Perhaps the most major milestone of COP28 is the event’s record number of attendees in the conference's nearly three-decade history, with 84,000 registered. When compared to the initial roughly 4,000 attendees in 1995, this immense increase indicates the globally recognized importance of addressing climate change. Though the growth in participation at COP28 may seem benign, another record has been set at this conference: the record number of oil lobbyists present. 2,456 industry lobbyists attended which is a 1,820-person increase from COP27.
As Amnesty International’s Programme Director of Climate, Economic, and Social Justice and Corporate Accountability Marta Schaaf put it, “Arms dealers are not asked to peace talks, so it is warped to ask climate wreckers for their view on how to fix the damage they have caused when most of them are planning to expand production of fossil fuels, further warming our overheating world, and threatening the rights of billions of people.” Some oil companies involved in crude oil extraction, refinement, and export have pledged their commitment towards curbing climate change, yet many, such as Abu Dhabi National Oil Company (ADNOC) have also set goals to substantially increase production in coming years; an increase in oil production will undeniably increase fossil fuel burning, shipping-related emissions, environmental and human collateral, and global reliance on nonrenewable energy sources.
ADNOC, the twelfth largest oil company by production worldwide, is not alone in its empty promises, yet its relation to COP28 is intrinsic and a point of widespread criticism. ADNOC is wholly owned by the Emirate of Abu Dhabi, the capital and emirate with the highest gross domestic product (GDP) in the United Arab Emirates (UAE). COP28 was held in Dubai, the most populous city in the UAE thus giving the UAE government, as the hosting region, the choice of the conference’s president. Dr. Sultan Ahmed AL Jaber, a chairman of the state-owned renewable energy company Masdar and the UAE Special Envoy for Climate Change, was appointed COP28’s President. Ironically, Dr. Sultan Al Jaber is also the CEO of ADNOC. The CEO of the world’s twelfth-largest oil company is running the world's largest climate conference.

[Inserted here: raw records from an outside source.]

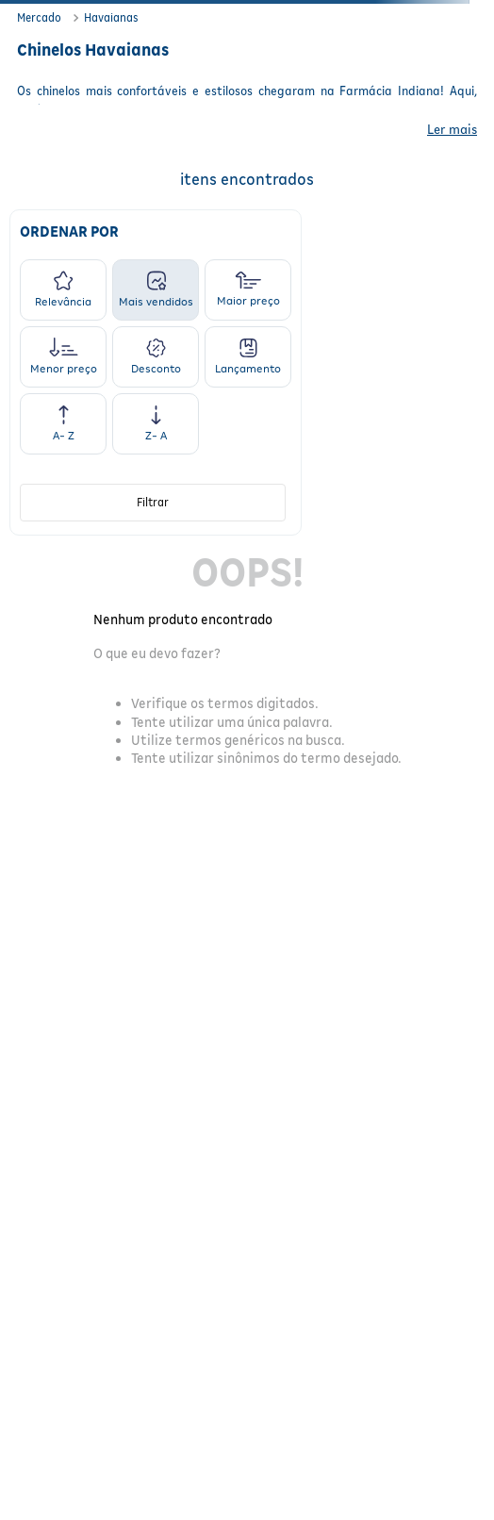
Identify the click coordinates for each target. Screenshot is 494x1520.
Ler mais (452, 129)
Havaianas (111, 17)
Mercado (39, 17)
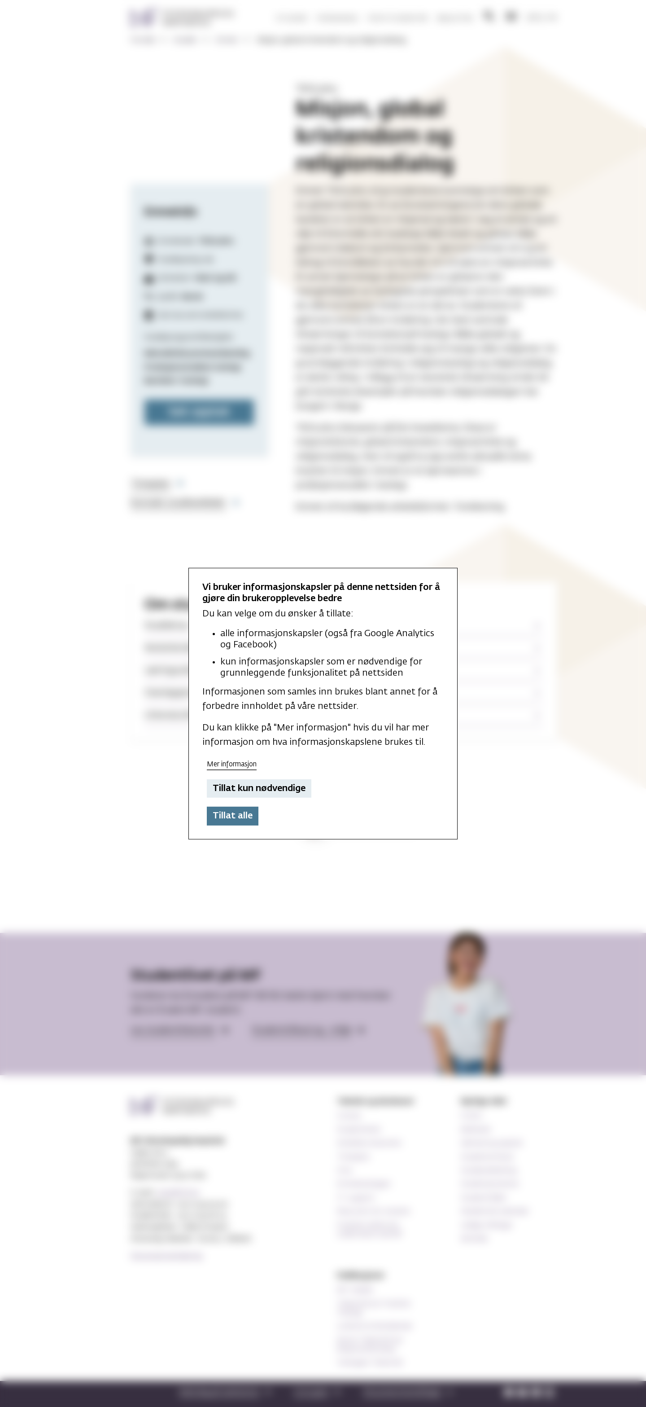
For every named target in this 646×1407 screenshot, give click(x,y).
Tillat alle (233, 815)
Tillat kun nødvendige (259, 788)
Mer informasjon (232, 764)
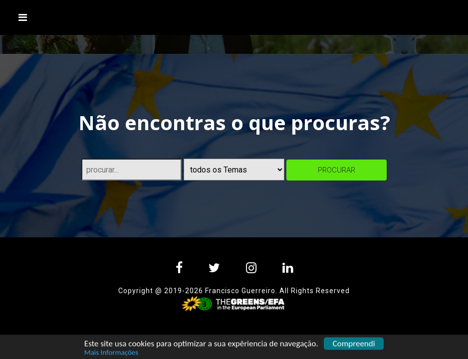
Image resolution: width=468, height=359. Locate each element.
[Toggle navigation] (23, 17)
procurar (336, 170)
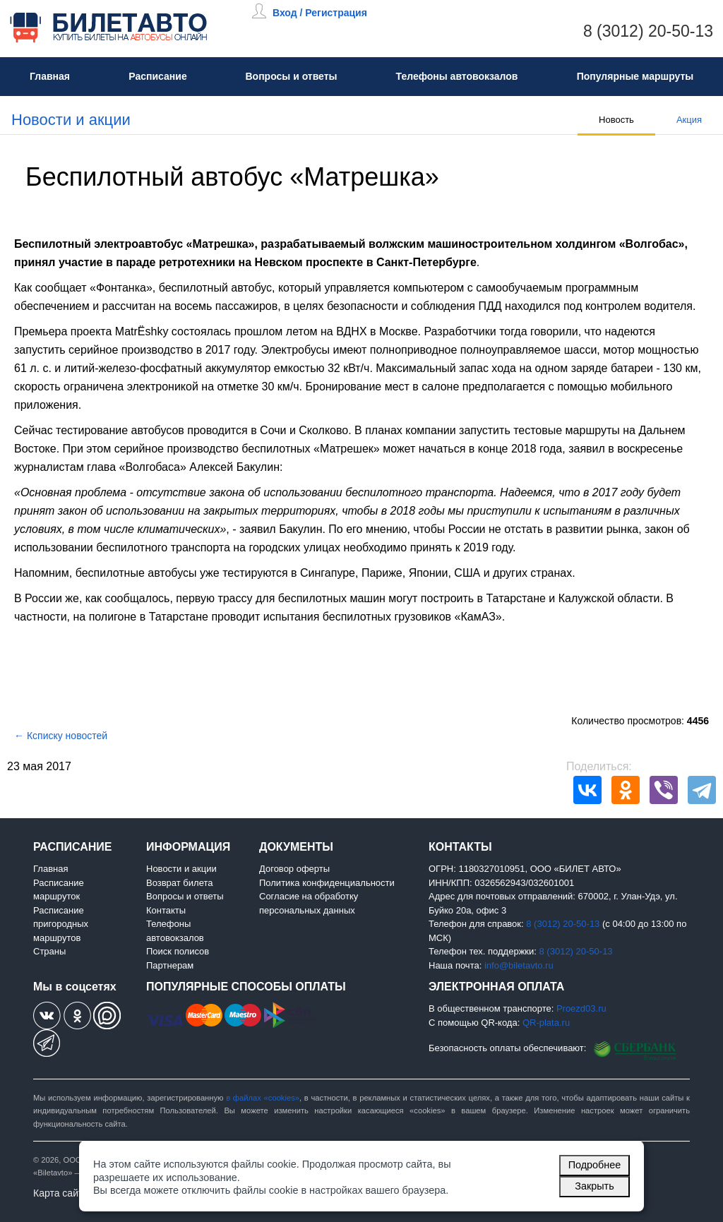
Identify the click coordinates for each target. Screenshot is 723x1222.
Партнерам (169, 965)
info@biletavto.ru (519, 965)
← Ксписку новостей (60, 735)
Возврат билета (179, 882)
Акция (689, 119)
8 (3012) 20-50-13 (648, 31)
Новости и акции (71, 119)
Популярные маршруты (635, 76)
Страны (49, 951)
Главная (50, 76)
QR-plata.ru (546, 1022)
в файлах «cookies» (262, 1098)
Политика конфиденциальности (327, 882)
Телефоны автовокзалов (457, 76)
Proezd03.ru (581, 1008)
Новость (616, 119)
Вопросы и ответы (291, 76)
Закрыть (594, 1186)
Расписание (157, 76)
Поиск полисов (177, 951)
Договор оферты (294, 868)
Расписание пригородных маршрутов (60, 924)
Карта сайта (60, 1193)
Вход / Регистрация (320, 12)
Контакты (166, 910)
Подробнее (594, 1164)
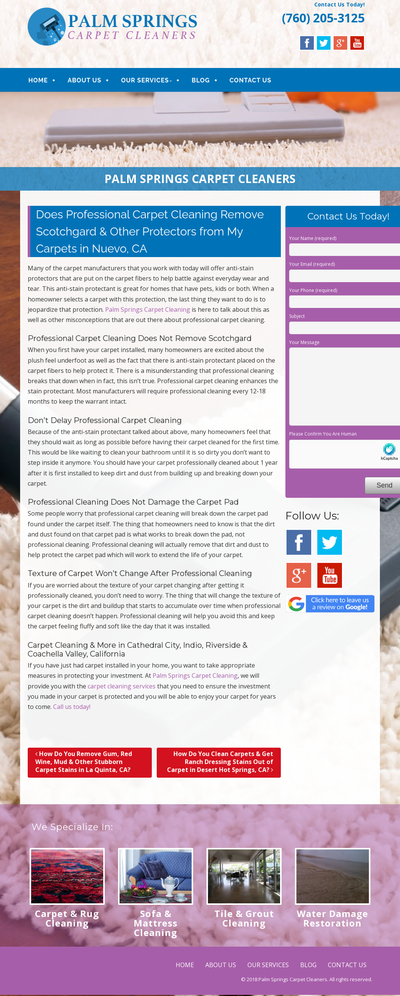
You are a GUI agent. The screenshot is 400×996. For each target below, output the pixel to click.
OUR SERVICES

The pushback to the oil industry's hand in this year’s UNFCCC COP is not only widespread but well-founded, from leadership to lobbyists to location. Former Vice President of the United States and environmentalist Al Gore articulated the impossible contradiction that COP28 became, saying in an interview with Reuters, “When you have a petrostate in charge of the process, then we have this ridiculous situation where the main polluters have to give their permission for the world to make common sense decisions to save the future of humanity.”